# Dont it make you crazy



## mysteryscribe (Apr 8, 2006)

when the cameras you used to make a living, and considered state of th art, are now considered vintage.

I consider vintage 1930 or maybe pre ww2 and earlier, but I see references to mamiya 330 and rollie as vintage.  My god I remember shooting my first wedding with a rolliecord.  As a matter of fact it is worth the same thing now as when I bought it used in 1968.

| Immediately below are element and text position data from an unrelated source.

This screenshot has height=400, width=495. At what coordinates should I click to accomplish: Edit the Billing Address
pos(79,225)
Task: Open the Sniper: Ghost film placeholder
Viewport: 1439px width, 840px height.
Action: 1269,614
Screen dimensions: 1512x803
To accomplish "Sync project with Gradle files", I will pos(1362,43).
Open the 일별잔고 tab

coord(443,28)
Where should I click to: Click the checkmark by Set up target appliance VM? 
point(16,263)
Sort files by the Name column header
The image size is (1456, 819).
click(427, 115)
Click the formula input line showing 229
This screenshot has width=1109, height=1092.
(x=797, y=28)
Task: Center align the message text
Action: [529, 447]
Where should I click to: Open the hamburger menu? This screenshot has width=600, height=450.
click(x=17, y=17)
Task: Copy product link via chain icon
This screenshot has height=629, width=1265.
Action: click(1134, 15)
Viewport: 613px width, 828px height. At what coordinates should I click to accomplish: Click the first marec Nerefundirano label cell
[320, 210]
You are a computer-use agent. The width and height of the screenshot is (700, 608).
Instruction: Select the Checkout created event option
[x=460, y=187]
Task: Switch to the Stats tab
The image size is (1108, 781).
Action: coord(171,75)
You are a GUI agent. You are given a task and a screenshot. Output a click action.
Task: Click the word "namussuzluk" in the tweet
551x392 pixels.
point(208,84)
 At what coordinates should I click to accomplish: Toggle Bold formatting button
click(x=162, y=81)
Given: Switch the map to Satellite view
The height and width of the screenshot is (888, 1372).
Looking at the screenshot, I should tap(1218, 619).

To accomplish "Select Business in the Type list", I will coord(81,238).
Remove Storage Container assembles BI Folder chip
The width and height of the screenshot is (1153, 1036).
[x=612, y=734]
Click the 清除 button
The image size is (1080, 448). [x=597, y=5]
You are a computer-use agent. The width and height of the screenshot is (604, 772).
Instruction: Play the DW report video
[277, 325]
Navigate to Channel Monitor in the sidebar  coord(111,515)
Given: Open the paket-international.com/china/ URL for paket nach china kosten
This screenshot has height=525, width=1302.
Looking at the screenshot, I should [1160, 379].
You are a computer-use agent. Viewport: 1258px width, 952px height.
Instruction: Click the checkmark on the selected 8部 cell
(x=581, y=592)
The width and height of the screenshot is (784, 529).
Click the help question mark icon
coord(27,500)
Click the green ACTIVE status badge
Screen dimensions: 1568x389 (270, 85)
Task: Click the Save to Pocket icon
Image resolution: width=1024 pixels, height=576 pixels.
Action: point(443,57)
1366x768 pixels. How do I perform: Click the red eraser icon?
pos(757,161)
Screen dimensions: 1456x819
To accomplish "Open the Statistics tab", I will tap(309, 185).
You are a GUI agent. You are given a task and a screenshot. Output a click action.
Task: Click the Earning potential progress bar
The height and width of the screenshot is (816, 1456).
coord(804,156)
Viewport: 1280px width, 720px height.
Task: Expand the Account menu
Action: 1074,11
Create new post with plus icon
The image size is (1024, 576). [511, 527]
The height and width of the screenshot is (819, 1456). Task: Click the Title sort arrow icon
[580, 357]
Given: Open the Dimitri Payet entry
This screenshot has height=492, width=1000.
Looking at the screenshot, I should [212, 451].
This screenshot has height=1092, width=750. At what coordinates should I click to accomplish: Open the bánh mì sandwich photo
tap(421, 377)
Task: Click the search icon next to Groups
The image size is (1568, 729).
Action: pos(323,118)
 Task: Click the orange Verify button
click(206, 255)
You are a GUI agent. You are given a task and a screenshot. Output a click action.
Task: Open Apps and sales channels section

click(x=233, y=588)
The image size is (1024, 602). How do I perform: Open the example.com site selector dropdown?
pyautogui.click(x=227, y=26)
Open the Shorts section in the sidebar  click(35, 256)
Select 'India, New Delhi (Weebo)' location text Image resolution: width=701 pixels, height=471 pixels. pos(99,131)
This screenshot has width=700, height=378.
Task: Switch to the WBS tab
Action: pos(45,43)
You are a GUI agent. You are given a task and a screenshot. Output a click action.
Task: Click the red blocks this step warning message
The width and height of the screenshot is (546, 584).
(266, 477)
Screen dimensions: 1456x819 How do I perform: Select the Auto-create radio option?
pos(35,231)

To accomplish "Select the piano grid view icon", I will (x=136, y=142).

Anyway I find it interesting... I guess it's like what age do you consider people old.


----------



## Mitica100 (Apr 15, 2006)

mysteryscribe said:
			
		

> when the cameras you used to make a living, and considered state of th art, are now considered vintage.
> 
> I consider vintage 1930 or maybe pre ww2 and earlier, but I see references to mamiya 330 and rollie as vintage. My god I remember shooting my first wedding with a rolliecord. As a matter of fact it is worth the same thing now as when I bought it used in 1968.
> 
> Anyway I find it interesting... I guess it's like what age do you consider people old.


 
Yeah, not even mentioning the Canon A1 series of 20+ years ago. They go as 'collectible' now.:roll: 

Well, one would say a real 'collectible/antique camera' should be at least 50 years unless, of course, comes from a very small run or is a prototype. Alas, not all 50+ years cameras are collectible, for the box cameras of yesteryear are a dime a dozen. I still have a nice Zeiss Baby Tengor metal box camera from the 30s which I don't consider it highly collectible by any means.


----------